> **Requirements**
Edit the lines starting at "1018x606 pixels. At" and ending at "click(x=102, y=923)", replacing "camera" with "scanner" and keeping everything else the same.

Target pointing data
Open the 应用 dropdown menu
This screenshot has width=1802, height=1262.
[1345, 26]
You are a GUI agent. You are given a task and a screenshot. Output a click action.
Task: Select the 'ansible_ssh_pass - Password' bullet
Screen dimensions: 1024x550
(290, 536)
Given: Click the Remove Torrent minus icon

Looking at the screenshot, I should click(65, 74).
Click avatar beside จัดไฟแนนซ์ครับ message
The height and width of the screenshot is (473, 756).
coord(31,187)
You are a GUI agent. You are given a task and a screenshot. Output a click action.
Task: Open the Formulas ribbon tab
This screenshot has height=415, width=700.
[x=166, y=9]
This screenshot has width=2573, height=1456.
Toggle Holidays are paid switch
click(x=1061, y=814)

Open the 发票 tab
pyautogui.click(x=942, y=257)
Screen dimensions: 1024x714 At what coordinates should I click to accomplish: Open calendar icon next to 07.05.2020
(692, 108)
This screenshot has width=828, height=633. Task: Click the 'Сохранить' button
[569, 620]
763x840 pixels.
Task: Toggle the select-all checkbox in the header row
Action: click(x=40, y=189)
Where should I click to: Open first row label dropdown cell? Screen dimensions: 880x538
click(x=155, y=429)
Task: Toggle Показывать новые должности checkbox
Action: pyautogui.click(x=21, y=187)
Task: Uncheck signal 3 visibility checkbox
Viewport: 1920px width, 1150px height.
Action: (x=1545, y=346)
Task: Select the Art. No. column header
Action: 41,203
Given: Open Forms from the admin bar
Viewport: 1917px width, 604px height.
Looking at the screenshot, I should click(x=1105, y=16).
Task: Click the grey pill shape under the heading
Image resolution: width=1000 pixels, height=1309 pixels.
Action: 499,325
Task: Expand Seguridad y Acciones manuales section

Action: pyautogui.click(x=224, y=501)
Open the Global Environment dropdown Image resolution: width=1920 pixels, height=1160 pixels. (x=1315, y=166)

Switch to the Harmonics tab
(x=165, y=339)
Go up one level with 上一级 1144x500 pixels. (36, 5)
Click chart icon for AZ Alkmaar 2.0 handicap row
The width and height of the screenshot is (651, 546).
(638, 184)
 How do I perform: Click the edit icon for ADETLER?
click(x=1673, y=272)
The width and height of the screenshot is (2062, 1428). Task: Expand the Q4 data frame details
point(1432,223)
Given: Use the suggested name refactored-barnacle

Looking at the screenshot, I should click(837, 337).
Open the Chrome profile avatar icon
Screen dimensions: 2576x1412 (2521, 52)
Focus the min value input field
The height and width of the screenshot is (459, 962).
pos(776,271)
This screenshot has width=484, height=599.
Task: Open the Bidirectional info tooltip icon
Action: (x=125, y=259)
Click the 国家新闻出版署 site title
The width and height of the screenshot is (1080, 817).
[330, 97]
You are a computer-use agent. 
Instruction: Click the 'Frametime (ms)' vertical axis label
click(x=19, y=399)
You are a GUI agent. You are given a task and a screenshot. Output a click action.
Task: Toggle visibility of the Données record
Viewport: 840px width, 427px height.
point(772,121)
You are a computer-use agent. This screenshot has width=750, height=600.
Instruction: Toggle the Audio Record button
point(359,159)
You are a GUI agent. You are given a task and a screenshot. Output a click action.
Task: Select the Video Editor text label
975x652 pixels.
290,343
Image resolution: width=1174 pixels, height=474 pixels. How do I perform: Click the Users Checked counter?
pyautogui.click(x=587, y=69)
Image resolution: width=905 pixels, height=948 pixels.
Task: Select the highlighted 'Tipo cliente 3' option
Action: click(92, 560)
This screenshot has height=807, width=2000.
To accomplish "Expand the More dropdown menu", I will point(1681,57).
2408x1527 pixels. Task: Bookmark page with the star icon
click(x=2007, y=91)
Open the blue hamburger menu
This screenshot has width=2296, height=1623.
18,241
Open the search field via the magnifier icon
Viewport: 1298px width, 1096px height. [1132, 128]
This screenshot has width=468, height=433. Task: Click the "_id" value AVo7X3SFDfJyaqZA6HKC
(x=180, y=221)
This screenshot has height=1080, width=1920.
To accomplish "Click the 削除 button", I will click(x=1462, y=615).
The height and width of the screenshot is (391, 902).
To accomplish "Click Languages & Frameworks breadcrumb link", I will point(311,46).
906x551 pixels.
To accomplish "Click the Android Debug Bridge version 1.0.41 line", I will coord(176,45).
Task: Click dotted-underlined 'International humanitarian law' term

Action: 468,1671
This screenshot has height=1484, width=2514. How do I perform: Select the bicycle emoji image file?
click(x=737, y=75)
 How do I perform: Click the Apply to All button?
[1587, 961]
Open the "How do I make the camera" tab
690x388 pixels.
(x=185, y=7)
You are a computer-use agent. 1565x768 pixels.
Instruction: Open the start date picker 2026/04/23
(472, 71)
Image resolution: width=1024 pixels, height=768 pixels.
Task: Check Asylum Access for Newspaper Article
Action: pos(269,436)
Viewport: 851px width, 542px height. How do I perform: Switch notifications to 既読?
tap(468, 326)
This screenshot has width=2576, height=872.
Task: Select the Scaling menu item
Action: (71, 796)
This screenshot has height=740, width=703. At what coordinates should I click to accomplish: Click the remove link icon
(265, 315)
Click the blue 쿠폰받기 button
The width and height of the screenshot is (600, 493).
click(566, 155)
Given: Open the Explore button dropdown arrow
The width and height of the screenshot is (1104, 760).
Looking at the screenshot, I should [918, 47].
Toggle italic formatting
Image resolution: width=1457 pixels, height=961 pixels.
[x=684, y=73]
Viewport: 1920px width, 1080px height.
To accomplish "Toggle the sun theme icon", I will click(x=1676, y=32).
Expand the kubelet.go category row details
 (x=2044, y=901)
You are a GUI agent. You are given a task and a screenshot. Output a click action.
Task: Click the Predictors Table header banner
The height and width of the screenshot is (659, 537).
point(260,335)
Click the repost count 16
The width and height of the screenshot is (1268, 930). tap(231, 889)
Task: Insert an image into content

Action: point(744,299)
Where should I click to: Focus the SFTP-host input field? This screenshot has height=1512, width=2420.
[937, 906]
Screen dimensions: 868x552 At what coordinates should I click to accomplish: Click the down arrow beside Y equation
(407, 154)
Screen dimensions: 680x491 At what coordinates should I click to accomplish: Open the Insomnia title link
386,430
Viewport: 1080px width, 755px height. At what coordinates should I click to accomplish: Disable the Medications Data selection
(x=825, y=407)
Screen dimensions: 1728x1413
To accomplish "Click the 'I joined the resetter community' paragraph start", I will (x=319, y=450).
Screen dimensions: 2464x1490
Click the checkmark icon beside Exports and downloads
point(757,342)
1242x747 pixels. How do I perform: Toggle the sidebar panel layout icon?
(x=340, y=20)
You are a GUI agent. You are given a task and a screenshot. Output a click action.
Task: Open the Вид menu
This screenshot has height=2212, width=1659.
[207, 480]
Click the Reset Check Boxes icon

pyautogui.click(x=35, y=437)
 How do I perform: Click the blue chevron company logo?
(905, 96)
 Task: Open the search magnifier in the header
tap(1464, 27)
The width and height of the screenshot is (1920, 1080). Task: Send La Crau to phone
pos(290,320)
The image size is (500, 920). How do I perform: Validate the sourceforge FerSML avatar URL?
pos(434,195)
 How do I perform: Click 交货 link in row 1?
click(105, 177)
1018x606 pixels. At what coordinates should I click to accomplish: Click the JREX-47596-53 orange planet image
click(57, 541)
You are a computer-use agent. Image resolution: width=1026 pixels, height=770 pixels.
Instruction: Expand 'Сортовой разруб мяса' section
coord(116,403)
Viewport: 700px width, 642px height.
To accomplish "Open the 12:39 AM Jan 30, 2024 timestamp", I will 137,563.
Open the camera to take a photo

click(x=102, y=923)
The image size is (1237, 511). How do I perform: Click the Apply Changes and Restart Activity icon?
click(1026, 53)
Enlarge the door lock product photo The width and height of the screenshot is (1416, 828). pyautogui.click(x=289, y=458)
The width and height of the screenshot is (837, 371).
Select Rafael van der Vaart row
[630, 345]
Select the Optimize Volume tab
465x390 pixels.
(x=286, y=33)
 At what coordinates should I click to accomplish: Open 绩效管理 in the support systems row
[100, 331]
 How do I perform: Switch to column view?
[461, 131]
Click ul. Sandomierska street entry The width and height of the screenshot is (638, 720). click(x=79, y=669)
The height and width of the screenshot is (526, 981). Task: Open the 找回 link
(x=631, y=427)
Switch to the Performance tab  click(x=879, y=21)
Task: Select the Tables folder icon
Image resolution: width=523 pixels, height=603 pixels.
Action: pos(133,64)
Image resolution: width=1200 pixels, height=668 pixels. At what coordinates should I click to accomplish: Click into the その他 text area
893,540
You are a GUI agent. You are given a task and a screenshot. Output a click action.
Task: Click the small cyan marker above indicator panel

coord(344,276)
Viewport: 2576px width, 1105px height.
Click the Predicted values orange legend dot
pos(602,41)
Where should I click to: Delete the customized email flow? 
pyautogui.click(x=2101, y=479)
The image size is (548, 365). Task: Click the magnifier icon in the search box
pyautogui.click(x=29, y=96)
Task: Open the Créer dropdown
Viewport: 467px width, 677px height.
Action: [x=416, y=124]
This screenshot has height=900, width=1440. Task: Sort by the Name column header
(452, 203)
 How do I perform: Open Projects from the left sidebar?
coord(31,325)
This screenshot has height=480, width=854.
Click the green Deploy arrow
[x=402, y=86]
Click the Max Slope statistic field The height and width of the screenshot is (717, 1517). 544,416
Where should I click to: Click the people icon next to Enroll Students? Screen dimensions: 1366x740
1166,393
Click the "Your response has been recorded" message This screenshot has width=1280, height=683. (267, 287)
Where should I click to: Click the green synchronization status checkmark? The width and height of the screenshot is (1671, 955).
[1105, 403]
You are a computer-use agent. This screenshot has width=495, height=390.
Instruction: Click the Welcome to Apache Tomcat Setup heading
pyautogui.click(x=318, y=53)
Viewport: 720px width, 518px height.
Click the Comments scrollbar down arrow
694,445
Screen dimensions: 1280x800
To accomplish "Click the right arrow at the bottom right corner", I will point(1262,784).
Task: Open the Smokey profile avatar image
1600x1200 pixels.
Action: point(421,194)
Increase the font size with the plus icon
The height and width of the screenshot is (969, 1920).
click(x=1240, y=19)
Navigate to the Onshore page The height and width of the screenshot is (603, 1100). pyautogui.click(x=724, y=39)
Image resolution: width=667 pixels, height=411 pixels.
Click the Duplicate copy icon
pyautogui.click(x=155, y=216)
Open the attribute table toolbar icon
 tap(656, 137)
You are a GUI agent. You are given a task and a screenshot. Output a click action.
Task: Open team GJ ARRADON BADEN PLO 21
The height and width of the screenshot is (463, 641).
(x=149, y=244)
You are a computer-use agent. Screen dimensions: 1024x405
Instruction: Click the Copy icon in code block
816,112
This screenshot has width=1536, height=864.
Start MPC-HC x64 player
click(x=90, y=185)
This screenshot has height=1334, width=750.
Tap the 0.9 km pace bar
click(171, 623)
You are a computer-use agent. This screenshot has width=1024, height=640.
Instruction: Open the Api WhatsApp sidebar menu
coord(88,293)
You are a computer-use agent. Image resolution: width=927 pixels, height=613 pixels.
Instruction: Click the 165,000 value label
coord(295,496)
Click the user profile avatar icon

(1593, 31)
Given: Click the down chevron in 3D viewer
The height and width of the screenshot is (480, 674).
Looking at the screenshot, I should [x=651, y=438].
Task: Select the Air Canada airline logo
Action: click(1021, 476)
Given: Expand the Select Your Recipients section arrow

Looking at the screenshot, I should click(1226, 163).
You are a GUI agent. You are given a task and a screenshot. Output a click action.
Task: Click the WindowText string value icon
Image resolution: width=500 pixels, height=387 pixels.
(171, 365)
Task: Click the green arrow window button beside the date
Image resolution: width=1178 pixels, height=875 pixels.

> **Problem solution**
1018x606 pixels. At what coordinates should I click to accomplish: Click the JREX-47596-53 orange planet image
click(57, 541)
You are a computer-use agent. Image resolution: width=1026 pixels, height=770 pixels.
Instruction: Expand 'Сортовой разруб мяса' section
coord(116,403)
Viewport: 700px width, 642px height.
To accomplish "Open the 12:39 AM Jan 30, 2024 timestamp", I will 137,563.
Open the scanner to take a photo

click(x=102, y=923)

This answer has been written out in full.